I used Truss, Baseten’s open-source model packaging and serving library, to deploy Whisper. You can see the packaged model in its entirety in this example Truss.

For a full walkthrough of the project, check out my YouTube video.

Whisper was created with PyTorch, one of Truss’ supported frameworks, but some of its dependencies were brand new. Fortunately, they were easy to add in my Truss’ configuration file.

requirements:
  - git+https://github.com/openai/whisper.git
  - --extra-index-url https://download.pytorch.org/whl/cu113
  - requests
system_packages:
  - ffmpeg

Another interesting challenge was working with GPUs to run the model. Whisper, like many large models, not only requires GPUs for model training but also for model invocation. On Baseten, running a model on a GPU is a paid feature turned on per model due to the expense of GPU compute, but in Truss signaling that a GPU is needed is as simple as a single flag.

resources:
  cpu: 500m
  memory: 3Gi
  use_gpu: true

But you’re not here for infrastructure, you’re here for awesome ML models. The heart of any model packaged as a Truss is the predict function in the model/model.py file. Let’s take a look:

def predict(self, request: Dict) -> Dict:
    with NamedTemporaryFile() as fp:
        fp.write(request["response"])
        result = whisper.transcribe(
            self._model,
            fp.name,
            temperature=0,
            best_of=5,
            beam_size=5,
        )
        segments = [
            {"start": r["start"], "end": r["end"], "text": r["text"]}
            for r in result["segments"]
        ]
    return {
        "language": whisper.tokenizer.LANGUAGES[result["language"]],
        "segments": segments,
        "text": result["text"],
    }

You’ll notice that the model is invoked on a file path. Like most models that interface with anything more complicated than strings or numbers, such as audio in this case, Whisper relies on pre-processing work to turn the input into something it can use. With Truss, pre- and post-processing functions are bundled with the model invocation code in the same file.

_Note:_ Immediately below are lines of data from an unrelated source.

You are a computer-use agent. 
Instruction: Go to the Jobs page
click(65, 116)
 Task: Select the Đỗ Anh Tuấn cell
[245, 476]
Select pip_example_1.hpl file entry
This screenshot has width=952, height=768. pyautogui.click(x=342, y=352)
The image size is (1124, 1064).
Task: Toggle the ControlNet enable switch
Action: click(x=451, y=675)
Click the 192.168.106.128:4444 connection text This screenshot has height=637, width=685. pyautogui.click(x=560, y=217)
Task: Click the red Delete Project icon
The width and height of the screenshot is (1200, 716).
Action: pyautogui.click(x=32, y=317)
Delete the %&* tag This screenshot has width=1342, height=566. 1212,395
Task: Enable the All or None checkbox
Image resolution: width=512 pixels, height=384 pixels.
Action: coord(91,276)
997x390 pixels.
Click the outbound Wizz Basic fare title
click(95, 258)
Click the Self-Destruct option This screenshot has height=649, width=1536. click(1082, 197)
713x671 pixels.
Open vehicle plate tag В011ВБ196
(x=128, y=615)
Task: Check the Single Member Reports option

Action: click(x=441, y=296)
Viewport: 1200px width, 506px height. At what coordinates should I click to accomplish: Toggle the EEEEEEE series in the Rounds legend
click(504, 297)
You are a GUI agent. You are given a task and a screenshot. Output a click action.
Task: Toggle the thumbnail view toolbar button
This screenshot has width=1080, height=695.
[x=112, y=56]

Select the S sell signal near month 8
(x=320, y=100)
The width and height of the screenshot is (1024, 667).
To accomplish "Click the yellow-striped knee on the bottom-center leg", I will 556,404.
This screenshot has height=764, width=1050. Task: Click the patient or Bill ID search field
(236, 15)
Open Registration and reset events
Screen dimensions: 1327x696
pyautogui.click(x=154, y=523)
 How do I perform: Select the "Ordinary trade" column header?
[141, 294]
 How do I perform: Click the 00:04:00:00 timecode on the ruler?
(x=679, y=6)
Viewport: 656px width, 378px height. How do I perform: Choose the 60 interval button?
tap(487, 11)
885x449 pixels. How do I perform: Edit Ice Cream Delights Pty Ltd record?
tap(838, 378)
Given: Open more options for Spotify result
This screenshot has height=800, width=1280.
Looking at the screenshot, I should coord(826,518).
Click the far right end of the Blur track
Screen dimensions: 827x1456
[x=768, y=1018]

def preprocess(self, request: Dict) -> Dict:
    resp = requests.get(request["url"])
    return {"response": resp.content}

def postprocess(self, request: Dict) -> Dict:
    return request

After I put together the Truss of the Whisper model, it was time to deploy. Getting the model on Baseten was as simple as calling baseten.deploy(my_truss) on the Truss of the Whisper model. From there, I enabled GPU access for the model and it was ready to go!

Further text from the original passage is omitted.